Penulis: Choirul Arifin
TRIBUNNEWS.COM, JAKARTA - Bagi banyak negara terutama negara-negara di Asia Tenggara, China makin disegani. Tidak hanya karena kekuatan ekonominya yang menjadi salah satu terbesar dunia, tapi juga postur militernya yang kini makin kuat.
Posisi China sebagai negara yang memiliki garis pantai sangat panjang di pesisir timur negaranya, membuat negara ini memiliki kepentingan besar untuk memiliki kontrol kuat atas perairan Laut China Selatan (LCS).
Ambisi China tersebut membuat negara ini kerap bergesekan dengan negara-negara tetangganya yang memiliki irisan garis perbatasan perairan, seperti Vietnam, Taiwan, Malaysia, Brunei hingga Filipina, bahkan Indonesia.
Klaim China atas gugusan karang Spratly di Laut China Selatan hingga kini terus memantik konflik China dengan beberapa negara dari negara-negara yang disebut di atas.
China sengaja menempatkan kapal-kapal ikannya di perairan yang masih berkonflik dengan negara lain sebagai domain kecil negaranya atas klaim wilayah tersebut.
China Suka Klaim Sepihak, Potensi Ekonomi Laut China Selatan Luar Biasa
Dalam beberapa tahun terakhir, sikap China atas Laut China Selatan semakin agresif dan hal ini perlu mendapat perhatian yang serius dari pemerintah.
"Laut China Selatan amat strategis bagi perekonomian dunia dan memasok 2/3 kebutuhan energi Korea, sumber bagi 60 persen impor minyak Jepang, serta jadi 80 persen sumber impor kebutuhan minyak China," kata dosen Program Studi Keamanan Maritim Universitas Pertahanan Republik Indonesia Laksamana Muda TNI (Purn) Dr. Surya Wiranto, S.H., M.H., dalam seminar ‘Ancaman China di Laut China Selatan: Antara Persepsi dan Realita,” yang diselenggarakan Pusat Studi G20 Universitas Pelita Harapan (UPH) bersama Forum Sinologi Indonesia (FSI) di Jakarta, Jumat, 21 Juni 2024.
Dia menjelaskan, Laut China Selatan juga merupakan jalur strategis perdagangan dunia karna menjadi lintasan 50 persen kapal-kapal kargo dunia dan mewakili sepertiga lalu lintas kapal internasional.

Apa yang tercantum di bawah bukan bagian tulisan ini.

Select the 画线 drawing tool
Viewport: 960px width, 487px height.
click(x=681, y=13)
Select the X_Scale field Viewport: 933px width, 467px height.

Selain itu, Laut China Selatan juga ditaksir menyimpan 7 juta barel minyak bumi.
Namun, Laut China Selatan juga menjadi sumber konflik bagi negara-negara di kawasan ini. Ada 4 negara ASEAN yang mengklaim punya teritori perairan di Laut China Selatan, yakni Vietnam, Malaysia, Brunei dan Filipina.
Negara lainnya yang juga mengklaim memiliki hak menguasai sebagian perairan tersebut adalah Taiwan dan China.

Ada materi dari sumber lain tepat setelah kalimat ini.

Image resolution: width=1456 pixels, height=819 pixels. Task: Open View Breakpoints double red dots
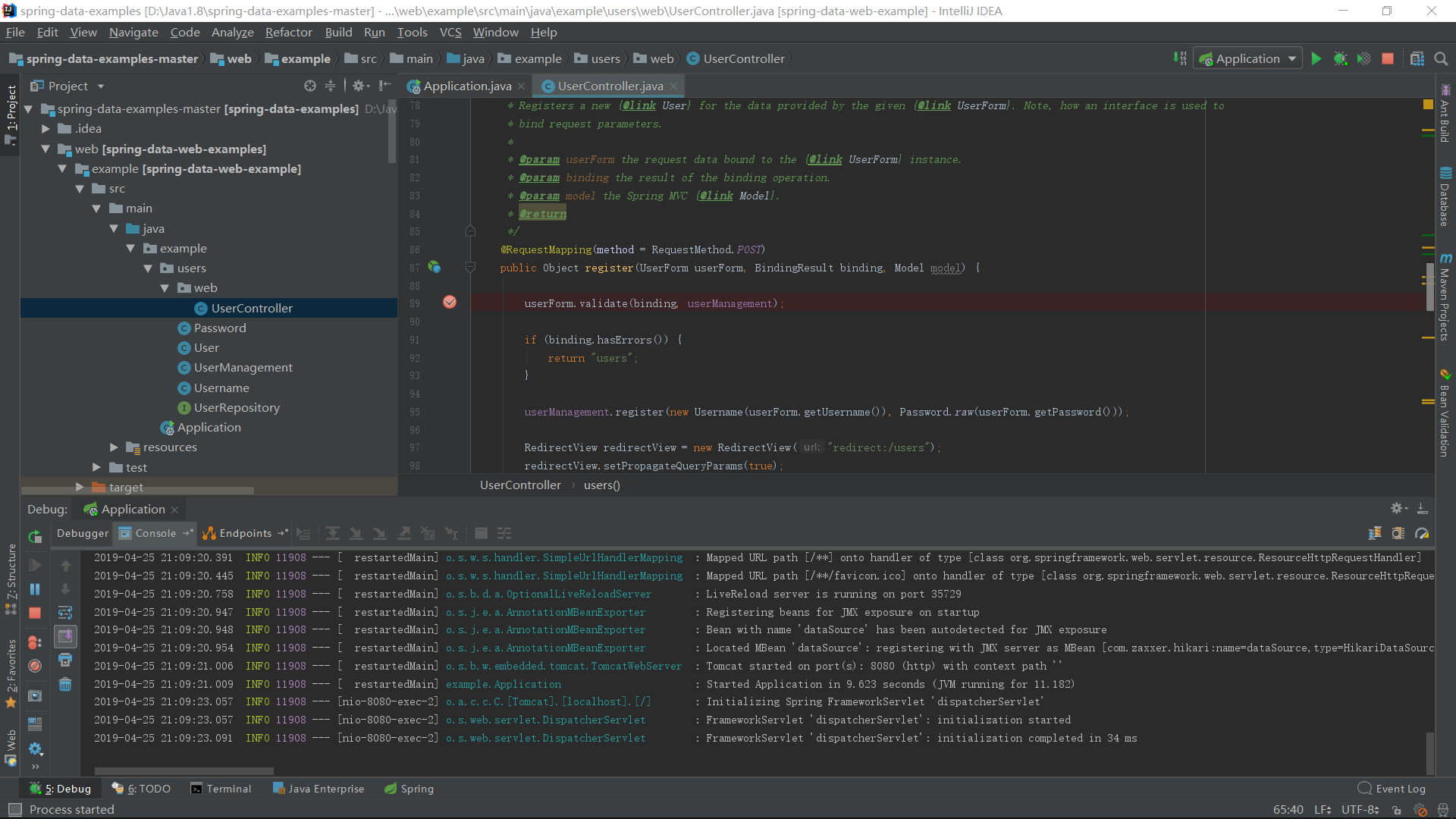click(35, 642)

Klaim perairan Laut China Selatan oleh masing-masing negara tersebut saat ini masih saling tumpang tindih, termasuk klaim terhadap pulau pulau karang di sana yang melibatkan China, Taiwan, Vietnam, Filipina, Malaysia dan Brunei Darussalam.
"China mengklaim karang-karang di Laut China Selatan sebagai pulau dan konsekuensinya karena gugusan karang dianggap sebagai pulau, ada wilayah Zona Ekonomi Eksklusif," ungkap Dr. Surya Wiranto.

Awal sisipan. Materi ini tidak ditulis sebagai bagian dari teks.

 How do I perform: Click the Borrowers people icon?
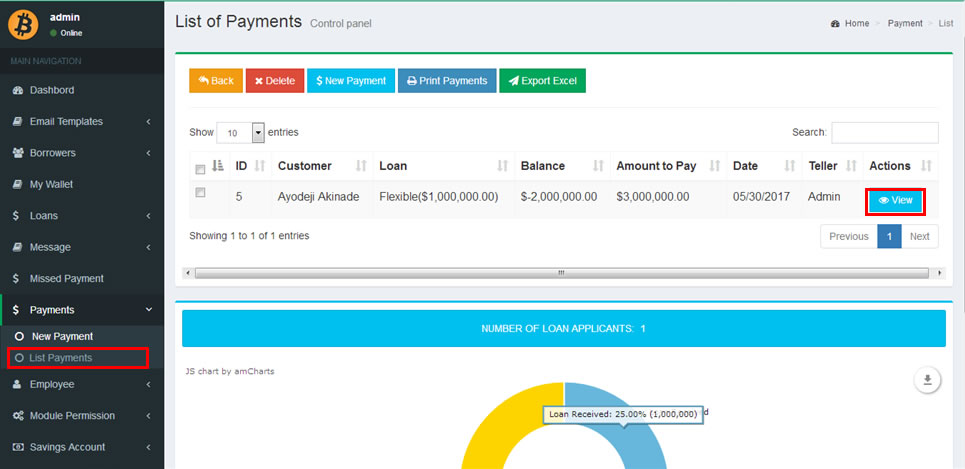coord(18,153)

Dia menyebutkan, di Laut China Selatan banyak sekali terdapat gugusan karang yang jadi pangkal keributan negara negara yang saling klaim wilayah perairan tersebut.
"China mengklaim 90 persen Laut China Selatan sebagai wilayah perairannya," ujar Dr Surya.
Hingga saat ini China menempatkan kapal-kapal ikannya di sana dan kapal-kapal ikan tersebut sengaja ditempatkan oleh Chuna di wilayah perairan yang sedang dalam sengketa dan kerap melakukan provokasi dengan kapal patroli perairan negara lain termasuk Indonesia.
"Bagi China, kapal-kapal ikan tersebut merupakan 'a little domain'," sebutnya.
Indonesia sendiri saat ini menguasai wilayah perairan Natuna dan perairan di sekitarnya. Di kawasan ini, Indonesia pernah beririsan klaim wilayah perairan dengan Vietnam dan China. Namun untuk Pulau Natuna tidak ada klaim oleh negara lain.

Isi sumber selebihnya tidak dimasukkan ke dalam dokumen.